Read: The transformation of place through partnership - how Durham University is bringing opportunity to the North East
The best place-based organisations forge strategic partnerships that drive economic growth in their local areas. Universities are playing an increasingly important part of that coalition of the willing, collaborating with other local bodies to deliver opportunity.
That is particularly true of the North East of England, a region where there have traditionally been few opportunities. Purpose Coalition partner, Durham University, has a keen focus on the role it plays not only in the historic home city of Durham but also on its wider role in the North East. It is using its expertise - its world-leading research capability - to improve people’s lives, with its ten research institutes bringing together staff and external partners to make a positive contribution to the challenges that the world faces today.
As part of that work, Durham University is leading the Northern Accelerator partnership, a collaboration with the Universities of Newcastle, Northumbria, Teesside, Sunderland and York. It was set up in 2016 to increase the rate at which universities in the North East translate their research findings into successful commercial products and services that will make a social and economic impact. It aims to build a pool of entrepreneurial talent that will take forward commercial opportunities and helps to progress ideas to commercialistaion through stronger tech transfer teams. It has developed a programme of support to exploit intellectual property and scale-up activity, targeting gaps in the innovation support landscape and is developing new funding routes for spinouts, including a dedicated venture capital fund, Venture North.
Northern Accelerator has been hugely successful. It has transformed the university innovation ecosystem, creating 47 businesses in a range of sectors which offer high-value jobs, many based in the North East and North Yorkshire, including innovation clusters at Durham’s North East Technology Park (NETPark). In the last five years spinouts from its partner universities have raised over £100m investment. It has also delivered over £123m additional GVA (Gross Value Added) to the region’s economy over a 10-year period. That’s estimated to rise to £140m by 2030.
Northern Accelerator is delivered by the Innovating Together – Universities in the North East (In-TUNE) partnership, launched by Durham, Newcastle, Northumbria and Sunderland Universities to deliver two business support programmes aimed at strengthening the North East economy. The universities work with technology innovation catalyst, CPI, which brings together academia, businesses, government and investors to deliver great ideas into the marketplace with the right experts, equipment, networks and funding.
Alongside Northern Accelerator, the In-TUNE partnership also supports Arrow, a business support programme which focuses on helping regional SMEs to innovate by connecting them with university expertise. The programme is expanding across the region and organisations in County Durham and North of Tyne Combined Authority areas can access innovation support from all four North East universities to develop new products and processes.

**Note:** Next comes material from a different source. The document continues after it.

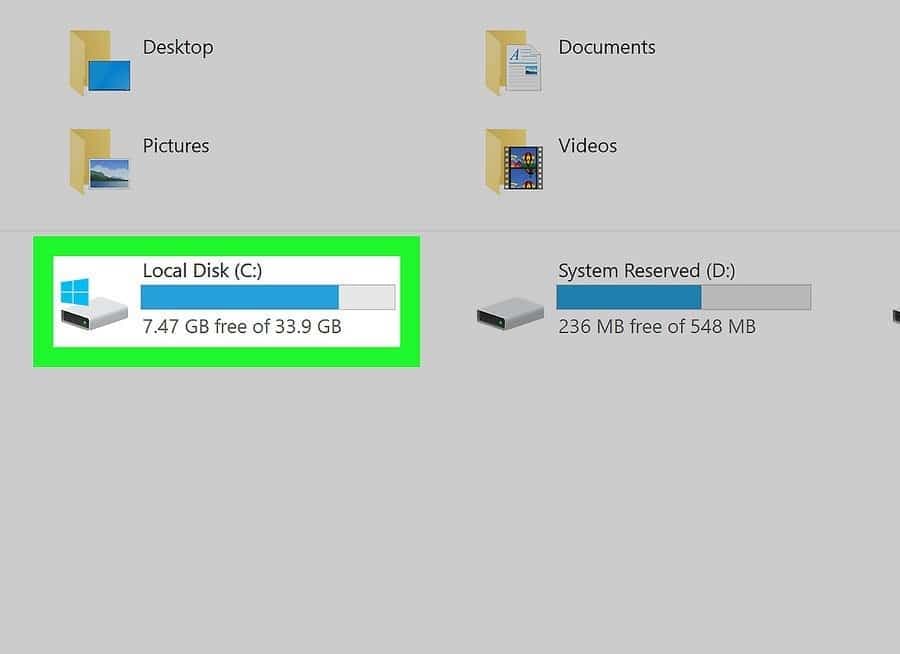Click the Pictures folder icon
This screenshot has height=654, width=900.
point(100,160)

The value of the regional collaboration has been recognised by the North of Tyne Combined Authority and Durham County Council which awarded £2.79m Shared Prosperity Funding to continue developing the Northern Accelerator model at Durham, Newcastle and Northumbria Universities as part of the In-TUNE project. Research England also announced an additional £1.5m Connecting Capability Funding for the full six-university partnership to pilot new activity alongside its current work, trialling new interventions and additional support programmes.
Rooted in its community, Durham University’s purposeful approach to partnerships and to making a positive difference to the region and the people who live there is paying off. By nurturing talent and ideas and providing them with the commercial input and skills that will help them succeed, it is boosting productivity, pay and green, high tech jobs in the region. In turn, that success will attract further investment into the area, helping it to deliver equality of opportunity in the long-term.